Kaggle introduces the challenges as follows:
In this competition you are asked to predict the forest cover type (the predominant kind of tree cover) from strictly cartographic variables (as opposed to remotely sensed data). The actual forest cover type for a given 30 x 30 meter cell was determined from US Forest Service (USFS) Region 2 Resource Information System data. Independent variables were then derived from data obtained from the US Geological Survey and USFS. The data is in raw form (not scaled) and contains binary columns of data for qualitative independent variables such as wilderness areas and soil type.
This study area includes four wilderness areas located in the Roosevelt National Forest of northern Colorado. These areas represent forests with minimal human-caused disturbances, so that existing forest cover types are more a result of ecological processes rather than forest management practices.

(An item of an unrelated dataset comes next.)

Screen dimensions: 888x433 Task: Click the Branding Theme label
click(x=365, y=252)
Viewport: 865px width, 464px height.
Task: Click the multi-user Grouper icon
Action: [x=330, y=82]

|Elevation||meters||Elevation in meters|
|Aspect||azimuth||Aspect in degrees azimuth|
|Slope||degrees||Slope in degrees|
|Vertical Distance To Hydrology||meters||Vertical Distance to nearest surface water features|
|Horizontal Distance To Hydrology||meters||Horizontal Distance to nearest surface water features|
|Horizontal Distance To Roadways||meters||Horizontal Distance to nearest roadway|
|Horizontal Distance To Fire Points||meters||Horizontal Distance to nearest wildfire ignition points|
|Hillshade 9am||0 to 255 index||Hillshade index at 9am, summer solstice|
|Hillshade Noon||0 to 255 index||Hillshade index at noon, summer soltice|
|Hillshade 3pm||0 to 255 index||Hillshade index at 3pm, summer solstice|
|Wilderness Area (4 binary columns)||0 (absence) or 1 (presence)||Wilderness area designation|
|Soil Type (40 binary columns)||0 (absence) or 1 (presence)||Soil Type designation|
|Cover Type||Classes 1 to 7||Forest Cover Type designation - Response Variable|
The variable we are trying to predict in the Test data is the variable "cover_type". The cover types are labeled as following:
Furthermore, as we can see below, the cover type is perfectly balanced within the training data
As this is a classification challenge, the data is split between train data (data with target) and test data (data without target). As a challenge, the test data is over 35x as big as the train data!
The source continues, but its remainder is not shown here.